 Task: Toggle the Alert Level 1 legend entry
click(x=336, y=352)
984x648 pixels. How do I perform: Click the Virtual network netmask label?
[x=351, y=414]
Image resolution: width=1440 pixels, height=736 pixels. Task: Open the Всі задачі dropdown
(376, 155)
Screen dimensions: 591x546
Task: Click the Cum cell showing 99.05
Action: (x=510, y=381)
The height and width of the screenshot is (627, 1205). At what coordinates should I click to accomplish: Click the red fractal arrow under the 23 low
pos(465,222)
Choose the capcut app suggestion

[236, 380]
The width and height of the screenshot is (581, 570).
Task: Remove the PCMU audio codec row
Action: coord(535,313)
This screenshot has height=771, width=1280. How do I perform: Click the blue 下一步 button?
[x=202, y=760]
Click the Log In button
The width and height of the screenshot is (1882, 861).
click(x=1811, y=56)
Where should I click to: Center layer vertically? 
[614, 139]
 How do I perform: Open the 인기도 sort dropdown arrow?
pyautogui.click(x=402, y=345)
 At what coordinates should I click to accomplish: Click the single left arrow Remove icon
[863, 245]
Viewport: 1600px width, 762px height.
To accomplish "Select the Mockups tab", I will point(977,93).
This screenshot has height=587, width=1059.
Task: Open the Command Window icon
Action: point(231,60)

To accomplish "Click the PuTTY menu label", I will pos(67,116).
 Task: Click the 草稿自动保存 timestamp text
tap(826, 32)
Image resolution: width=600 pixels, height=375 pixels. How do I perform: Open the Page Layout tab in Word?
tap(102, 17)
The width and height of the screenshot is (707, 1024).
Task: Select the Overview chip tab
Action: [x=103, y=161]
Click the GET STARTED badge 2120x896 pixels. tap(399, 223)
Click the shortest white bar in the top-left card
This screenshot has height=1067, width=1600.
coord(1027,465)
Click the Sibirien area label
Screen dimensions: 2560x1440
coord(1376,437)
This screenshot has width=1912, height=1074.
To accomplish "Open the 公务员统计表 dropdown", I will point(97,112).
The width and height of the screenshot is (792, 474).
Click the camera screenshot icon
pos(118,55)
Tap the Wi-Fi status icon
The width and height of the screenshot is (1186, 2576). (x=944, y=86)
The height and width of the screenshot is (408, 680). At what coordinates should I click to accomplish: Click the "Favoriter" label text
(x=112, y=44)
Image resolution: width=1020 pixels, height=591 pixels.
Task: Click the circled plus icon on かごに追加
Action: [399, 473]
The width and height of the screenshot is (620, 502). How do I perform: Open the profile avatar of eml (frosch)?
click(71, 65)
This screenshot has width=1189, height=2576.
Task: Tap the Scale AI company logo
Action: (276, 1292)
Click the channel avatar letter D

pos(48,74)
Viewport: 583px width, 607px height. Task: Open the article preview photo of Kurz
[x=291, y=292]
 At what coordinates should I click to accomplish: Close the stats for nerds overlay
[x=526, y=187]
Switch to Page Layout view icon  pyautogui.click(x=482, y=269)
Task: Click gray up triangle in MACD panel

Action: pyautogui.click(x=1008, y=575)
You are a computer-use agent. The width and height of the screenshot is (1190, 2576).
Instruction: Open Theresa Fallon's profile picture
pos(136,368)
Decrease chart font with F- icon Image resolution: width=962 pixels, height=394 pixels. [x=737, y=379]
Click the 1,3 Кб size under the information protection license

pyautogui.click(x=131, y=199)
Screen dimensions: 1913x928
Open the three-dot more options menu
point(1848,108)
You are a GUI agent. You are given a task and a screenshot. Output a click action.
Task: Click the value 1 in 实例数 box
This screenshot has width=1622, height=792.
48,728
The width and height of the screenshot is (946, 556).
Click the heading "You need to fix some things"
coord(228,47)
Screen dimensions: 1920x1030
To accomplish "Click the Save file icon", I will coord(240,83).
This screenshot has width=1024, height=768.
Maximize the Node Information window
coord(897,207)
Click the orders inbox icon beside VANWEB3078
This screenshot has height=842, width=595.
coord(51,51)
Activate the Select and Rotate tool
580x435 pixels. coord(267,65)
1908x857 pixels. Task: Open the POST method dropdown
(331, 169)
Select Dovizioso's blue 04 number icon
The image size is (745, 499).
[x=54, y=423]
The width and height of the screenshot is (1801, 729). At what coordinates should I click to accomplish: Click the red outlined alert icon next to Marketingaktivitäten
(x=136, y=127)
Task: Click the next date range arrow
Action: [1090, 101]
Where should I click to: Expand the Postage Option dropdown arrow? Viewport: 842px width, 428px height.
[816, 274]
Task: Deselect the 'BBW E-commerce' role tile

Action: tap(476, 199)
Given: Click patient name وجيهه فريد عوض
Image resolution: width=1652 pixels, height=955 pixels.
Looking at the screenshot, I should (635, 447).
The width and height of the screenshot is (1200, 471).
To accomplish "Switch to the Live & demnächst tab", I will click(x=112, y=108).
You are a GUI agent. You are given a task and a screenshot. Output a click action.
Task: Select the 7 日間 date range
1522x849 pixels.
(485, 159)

» **TO DO**
Each entry above is to be repeated exactly as it appears.

» **EXPECTED ANSWER**
 Task: Toggle the Alert Level 1 legend entry
click(x=336, y=352)
984x648 pixels. How do I perform: Click the Virtual network netmask label?
[x=351, y=414]
Image resolution: width=1440 pixels, height=736 pixels. Task: Open the Всі задачі dropdown
(376, 155)
Screen dimensions: 591x546
Task: Click the Cum cell showing 99.05
Action: (x=510, y=381)
The height and width of the screenshot is (627, 1205). At what coordinates should I click to accomplish: Click the red fractal arrow under the 23 low
pos(465,222)
Choose the capcut app suggestion

[236, 380]
The width and height of the screenshot is (581, 570).
Task: Remove the PCMU audio codec row
Action: coord(535,313)
This screenshot has height=771, width=1280. How do I perform: Click the blue 下一步 button?
[x=202, y=760]
Click the Log In button
The width and height of the screenshot is (1882, 861).
click(x=1811, y=56)
Where should I click to: Center layer vertically? 
[614, 139]
 How do I perform: Open the 인기도 sort dropdown arrow?
pyautogui.click(x=402, y=345)
 At what coordinates should I click to accomplish: Click the single left arrow Remove icon
[863, 245]
Viewport: 1600px width, 762px height.
To accomplish "Select the Mockups tab", I will point(977,93).
This screenshot has height=587, width=1059.
Task: Open the Command Window icon
Action: point(231,60)

To accomplish "Click the PuTTY menu label", I will pos(67,116).
 Task: Click the 草稿自动保存 timestamp text
tap(826, 32)
Image resolution: width=600 pixels, height=375 pixels. How do I perform: Open the Page Layout tab in Word?
tap(102, 17)
The width and height of the screenshot is (707, 1024).
Task: Select the Overview chip tab
Action: [x=103, y=161]
Click the GET STARTED badge 2120x896 pixels. tap(399, 223)
Click the shortest white bar in the top-left card
This screenshot has height=1067, width=1600.
coord(1027,465)
Click the Sibirien area label
Screen dimensions: 2560x1440
coord(1376,437)
This screenshot has width=1912, height=1074.
To accomplish "Open the 公务员统计表 dropdown", I will point(97,112).
The width and height of the screenshot is (792, 474).
Click the camera screenshot icon
pos(118,55)
Tap the Wi-Fi status icon
The width and height of the screenshot is (1186, 2576). (x=944, y=86)
The height and width of the screenshot is (408, 680). At what coordinates should I click to accomplish: Click the "Favoriter" label text
(x=112, y=44)
Image resolution: width=1020 pixels, height=591 pixels.
Task: Click the circled plus icon on かごに追加
Action: [399, 473]
The width and height of the screenshot is (620, 502). How do I perform: Open the profile avatar of eml (frosch)?
click(71, 65)
This screenshot has width=1189, height=2576.
Task: Tap the Scale AI company logo
Action: (276, 1292)
Click the channel avatar letter D

pos(48,74)
Viewport: 583px width, 607px height. Task: Open the article preview photo of Kurz
[x=291, y=292]
 At what coordinates should I click to accomplish: Close the stats for nerds overlay
[x=526, y=187]
Switch to Page Layout view icon  pyautogui.click(x=482, y=269)
Task: Click gray up triangle in MACD panel

Action: pyautogui.click(x=1008, y=575)
You are a computer-use agent. The width and height of the screenshot is (1190, 2576).
Instruction: Open Theresa Fallon's profile picture
pos(136,368)
Decrease chart font with F- icon Image resolution: width=962 pixels, height=394 pixels. [x=737, y=379]
Click the 1,3 Кб size under the information protection license

pyautogui.click(x=131, y=199)
Screen dimensions: 1913x928
Open the three-dot more options menu
point(1848,108)
You are a GUI agent. You are given a task and a screenshot. Output a click action.
Task: Click the value 1 in 实例数 box
This screenshot has width=1622, height=792.
48,728
The width and height of the screenshot is (946, 556).
Click the heading "You need to fix some things"
coord(228,47)
Screen dimensions: 1920x1030
To accomplish "Click the Save file icon", I will coord(240,83).
This screenshot has width=1024, height=768.
Maximize the Node Information window
coord(897,207)
Click the orders inbox icon beside VANWEB3078
This screenshot has height=842, width=595.
coord(51,51)
Activate the Select and Rotate tool
580x435 pixels. coord(267,65)
1908x857 pixels. Task: Open the POST method dropdown
(331, 169)
Select Dovizioso's blue 04 number icon
The image size is (745, 499).
[x=54, y=423]
The width and height of the screenshot is (1801, 729). At what coordinates should I click to accomplish: Click the red outlined alert icon next to Marketingaktivitäten
(x=136, y=127)
Task: Click the next date range arrow
Action: [1090, 101]
Where should I click to: Expand the Postage Option dropdown arrow? Viewport: 842px width, 428px height.
[816, 274]
Task: Deselect the 'BBW E-commerce' role tile

Action: tap(476, 199)
Given: Click patient name وجيهه فريد عوض
Image resolution: width=1652 pixels, height=955 pixels.
Looking at the screenshot, I should (635, 447).
The width and height of the screenshot is (1200, 471).
To accomplish "Switch to the Live & demnächst tab", I will click(x=112, y=108).
You are a GUI agent. You are given a task and a screenshot. Output a click action.
Task: Select the 7 日間 date range
1522x849 pixels.
(485, 159)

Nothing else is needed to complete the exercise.